Tuesday, October 21, 2008

Threaded FM - Probably Not

I always have to hesitate before posting a possible future direction to my blog - our future plans are a road map, a direction we intend to follow, but if circumstances change, our plans change. (This is one of the great powers of software: the ability to be flexible!) Unfortunately in the past, I've posted ideas, and then when we didn't productize them, gotten back "but you promised X" from users. So now I'm a little bit gun-shy.

But let's try the reverse: what about a feature that I am now pretty sure won't go into the sim?
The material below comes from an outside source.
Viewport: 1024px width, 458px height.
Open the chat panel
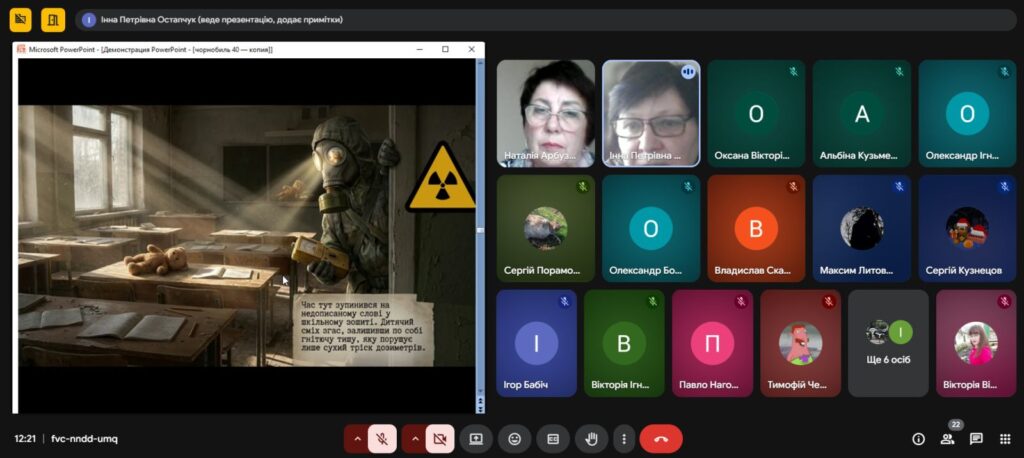976,439
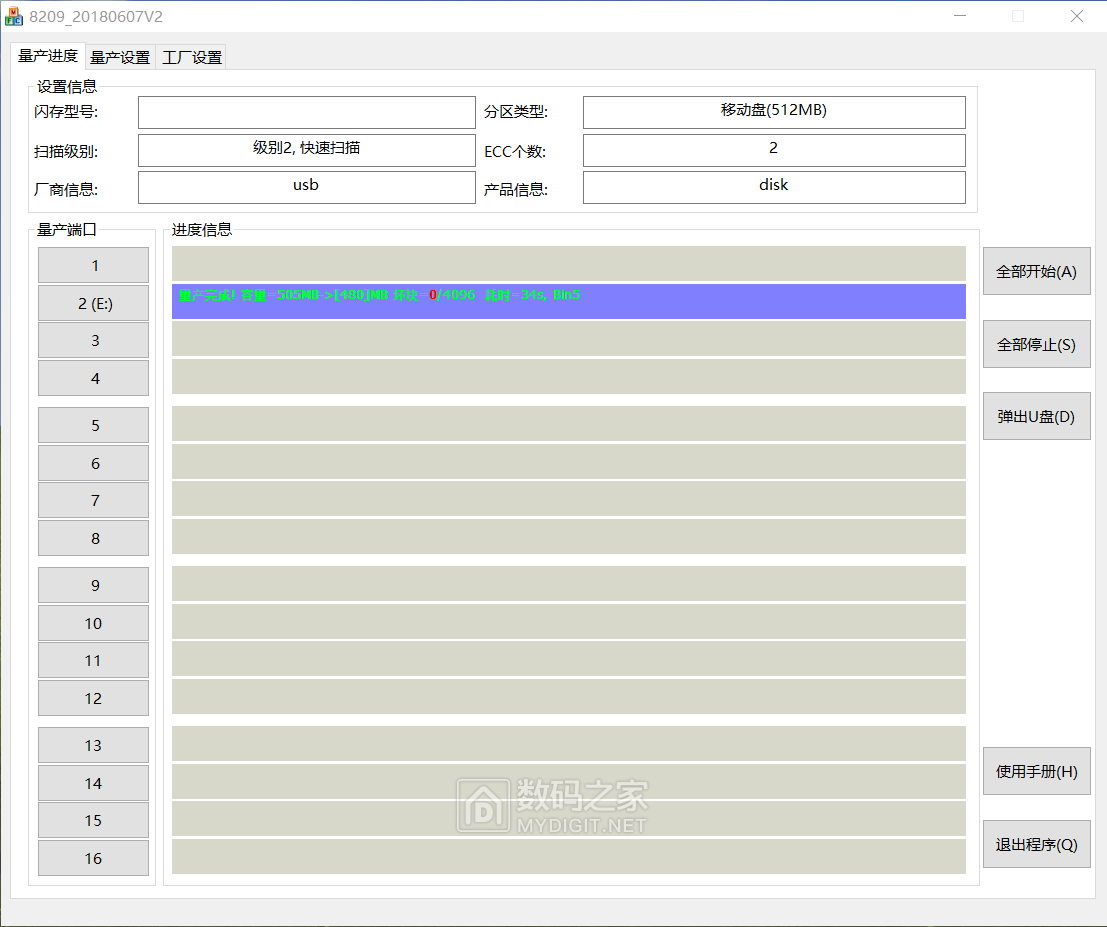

We were looking at running the flight model on a separate core from the rendering engine.  The idea is that the less work must be done in series with that main rendering thread, the higher the total frame-rate.  But now it looks like it's not worth it.  Here's my logic:
  • The rendering engine now runs best on at least two cores, because all loading is done on a second core.  So unless you have a 4+ core machine, X-Plane is utilizing close to all of your hardware already.
  • The flight model isn't very expensive - and the faster the machine, the less percent of time the flight model takes (because it does not become more expensive with higher rendering settings).
  • Therefore I must conclude: threading the flight model would only help framerate on hardware that doesn't need the help - modern 4+ core machines.
So why not code it?  (Even if the improvement in framerate would be pretty low, it would be more than zero.)  Well, besides the opportunity cost of not coding something more useful, there's one thing that makes a threaded flight model very expensive: plugins.

Plugins can run during various parts of the rendering engine, and they can write data into the flight model.  I bounced a number of ways of coping with this off of Sandy, Andy, and others, and I don't see a good way to do it.  Basically every scheme includes some combination of a huge performance hit if a plugin writes data from render time, a lot of complexity, or both.

So the simplest thing to do is to not try to thread the FM against the rendering engine, and instead continue to use more cores to improve the rendering engine.

This doesn't apply to running more than one FM at the same time (e.g. AI planes and the main plane at the same time).  It's the question of the FM vs. the rendering engine that I think now is not worth the benefit.

1 comment:

Quino said...


I used to work as a 3D programmer several years ago with the OpenGL Performer library. When working with two processors, I used one for application computing and object culling, and the other one for the drawing process. The performance was quite good.

I think it's a good idea to split the FM process in another core, and use as many cores as you can.
You could end in a near future running a weather model in one of the cores of a 16 core machine, who knows!